But quite interestingly, from the onset of Costa’s announcement to the present, the government has not taken kindly to the proposed peaceful protest. Nevertheless, the right of the citizens to peacefully assemble and petition their leaders on matters that affect their safety and wellbeing is guaranteed under Article 17 of the Constitution. As such, no government can or should deny the people that fundamental right in any form and manner. To do so would be a violation of that Constitutional Provision. But, from all indications, the government is knowingly and desperately bent on doing just that. It has therefore embarked upon a vicious propaganda campaign to achieve that objective. For example, the jamming of Roots FM has been blamed on the government. But the government has either denied or has remained mute on the issue.

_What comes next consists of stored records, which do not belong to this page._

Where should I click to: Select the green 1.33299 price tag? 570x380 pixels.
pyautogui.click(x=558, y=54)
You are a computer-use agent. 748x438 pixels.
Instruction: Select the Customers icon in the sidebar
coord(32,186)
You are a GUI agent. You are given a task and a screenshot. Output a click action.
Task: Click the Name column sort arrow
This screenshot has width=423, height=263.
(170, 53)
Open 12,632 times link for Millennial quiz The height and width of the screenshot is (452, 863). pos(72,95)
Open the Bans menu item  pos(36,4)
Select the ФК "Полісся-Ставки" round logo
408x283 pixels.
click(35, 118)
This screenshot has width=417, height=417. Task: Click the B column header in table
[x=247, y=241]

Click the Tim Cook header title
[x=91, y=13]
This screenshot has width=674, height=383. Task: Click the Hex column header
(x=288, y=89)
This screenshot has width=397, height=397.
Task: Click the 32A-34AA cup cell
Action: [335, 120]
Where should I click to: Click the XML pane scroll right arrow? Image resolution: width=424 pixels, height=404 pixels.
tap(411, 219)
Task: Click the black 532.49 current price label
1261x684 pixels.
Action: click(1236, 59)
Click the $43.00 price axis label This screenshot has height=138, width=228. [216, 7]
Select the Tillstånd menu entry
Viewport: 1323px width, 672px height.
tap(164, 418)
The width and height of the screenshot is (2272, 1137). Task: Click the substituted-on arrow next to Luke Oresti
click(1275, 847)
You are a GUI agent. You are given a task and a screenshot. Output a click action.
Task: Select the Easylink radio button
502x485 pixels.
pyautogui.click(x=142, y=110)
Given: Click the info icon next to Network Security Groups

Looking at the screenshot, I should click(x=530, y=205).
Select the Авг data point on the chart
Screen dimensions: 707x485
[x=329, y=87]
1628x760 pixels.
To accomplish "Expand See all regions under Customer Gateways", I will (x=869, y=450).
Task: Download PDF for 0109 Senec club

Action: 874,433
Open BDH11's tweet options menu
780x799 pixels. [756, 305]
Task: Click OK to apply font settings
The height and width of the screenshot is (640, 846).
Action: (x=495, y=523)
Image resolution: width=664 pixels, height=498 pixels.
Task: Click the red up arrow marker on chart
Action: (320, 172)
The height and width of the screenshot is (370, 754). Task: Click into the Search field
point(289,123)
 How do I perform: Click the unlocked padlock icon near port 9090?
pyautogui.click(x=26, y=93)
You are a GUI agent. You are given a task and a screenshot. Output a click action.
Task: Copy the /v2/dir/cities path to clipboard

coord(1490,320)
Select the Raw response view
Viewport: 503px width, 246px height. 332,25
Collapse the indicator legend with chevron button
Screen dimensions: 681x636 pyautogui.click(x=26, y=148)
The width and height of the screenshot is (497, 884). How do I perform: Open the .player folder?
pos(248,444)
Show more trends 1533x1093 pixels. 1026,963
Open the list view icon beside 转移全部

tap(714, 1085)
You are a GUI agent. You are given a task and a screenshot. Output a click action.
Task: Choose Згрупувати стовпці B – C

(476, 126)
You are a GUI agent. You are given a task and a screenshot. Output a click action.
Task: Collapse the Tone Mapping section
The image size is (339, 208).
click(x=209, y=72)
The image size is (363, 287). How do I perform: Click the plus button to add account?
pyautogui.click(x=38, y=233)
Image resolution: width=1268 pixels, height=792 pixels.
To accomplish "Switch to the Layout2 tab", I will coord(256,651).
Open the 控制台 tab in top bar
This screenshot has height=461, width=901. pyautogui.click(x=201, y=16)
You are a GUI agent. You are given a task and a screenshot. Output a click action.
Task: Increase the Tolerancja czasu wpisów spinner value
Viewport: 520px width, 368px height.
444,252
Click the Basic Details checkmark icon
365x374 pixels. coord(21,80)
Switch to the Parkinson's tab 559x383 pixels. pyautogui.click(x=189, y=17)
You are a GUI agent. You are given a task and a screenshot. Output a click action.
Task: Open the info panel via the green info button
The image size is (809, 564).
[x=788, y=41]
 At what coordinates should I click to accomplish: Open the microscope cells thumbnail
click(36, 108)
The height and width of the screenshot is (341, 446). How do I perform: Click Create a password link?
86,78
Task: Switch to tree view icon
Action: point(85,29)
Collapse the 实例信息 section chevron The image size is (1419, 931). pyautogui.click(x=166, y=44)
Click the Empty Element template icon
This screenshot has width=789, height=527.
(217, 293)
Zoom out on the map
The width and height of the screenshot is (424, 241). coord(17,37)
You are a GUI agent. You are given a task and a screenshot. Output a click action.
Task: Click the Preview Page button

But regardless of who did or who did not do the jamming, the following effects of the action cannot be refuted: 1) It denies the management of Roots FM the right to freely operate its legally registered business; 2) It violates management’s right to disseminate information for public consumption; 3) It denies the right of the public unhindered access to such information; 4) It misleads the public by replaying Costa’s reference to employ armed security guards at his radio station in the aftermath of two arm attacks on the station to imply that Costa is buying guns for use by the protestors on June 7; 5) This misleading information has led to some naïve and blindfolded callers on radio talk shows to call for Costa’s arrest; and 6) Counts 4 and 5 have created an atmosphere of fear and insecurity in the country, particularly in Monrovia to the extent of individuals deciding to store enough food stuffs and other basic needs, while others are deciding to leave the city or country before June 7.
The first question is, what actually gave rise to the April 14, 1979 Rice Demonstration in Monrovia little over 40 years ago? It all started with a proposed increase in the price of a 100-pound bag of rice from $23-$30 by the Government of President William R. Tolbert. The proposed hike was reportedly recommended by Florence Chenoweth , then Minister of Agriculture . The justification was threefold : 1) To encourage and jump-start the abundant production of local rice for domestic consumption and export; 2)To minimize or stop the importation of imported rice; and 3) To discourage the preference for imported rice over that which is locally produced.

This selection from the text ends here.